Nadie lo sabía, ni yo mismo, pero detrás de esa niña pequeña y seria que todo observaba con ojos plenos, se estaba gestando una mujer excepcional que ha luchado con todo y contra todo, con una determinación y una voluntad a toda prueba y, va triunfando.
Yo, que con ella siempre fui un consentidor, ahora la veo como dirige a su hijo con una mano dura y a la vez tierna, y como trata (trata, conste), de meter en cintura a su esposo Dago, aunque bueno, como buen ingeniero civil, éste construye puentes de huida y se le escapa de las manos como pescado enjabonado.
La boda, a pesar de que no la organicé yo, o quizá por eso, estuvo de peluche. Me faltaron dos o tres invitados que por circunstancias de último momento no pudieron asistir. Pero bueno, así pasa.
Me ordenaron (literal), que entregara a la novia junto a Bécker Andrés a la orilla de la playa, arribando en un carro todo terreno, lo cual fue un detalle emotivo y original, arropados por un crepúsculo que ya quisiera Anthony Casay.

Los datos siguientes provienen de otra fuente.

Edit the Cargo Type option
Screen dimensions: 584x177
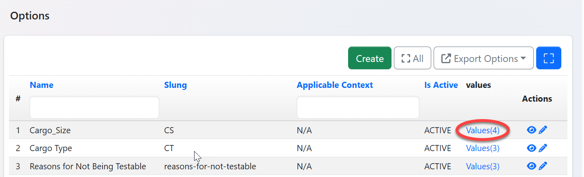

Bailé con la novia la canción elegida por ella; I loved her first (yo la amé primero), con la cual, la ternura y el amor invadieron mi cuerpo como torrente incontenible, y recordé, en flash de veloz ferocidad, cada uno de los momentos que vivimos en nuestras vidas, desde aquella primera vez que la vi en su incubadora; cuando la enseñé a caminar; la primera vez que me dijo papá (antes que a Alma, le dijera mamá, je je je); las miles de veces que durmió en mi panza; su primer día de escuela; su fiesta primera como muchachita; su graduación; el día que nació su hijo y cuando decidimos ser socios en lo que ahora es su exitosa empresa, de la cual, cada vez soy más como un artículo decorativo.
Claro, hemos tenidos sinsabores, pero, de esos no me acuerdo.
Amo a mi hija Renée (hey, hermanas de cenicienta, Renatta y Romina, a ustedes también, ¿eh?) y me sentí el papá más feliz del mundo con su boda (y eso que no me dieron postre) y sé, que está destinada a ser una de las esposas más felices que han vivido en este planeta, no porque se lo merezca, que así lo es, sino porque lo busca y porque eligió un buen compañero.
Felicidades Dago y Renée, conserven ese rostro de ventura que no les cabía en la cara el día de su boda, por muchos, muchos años más.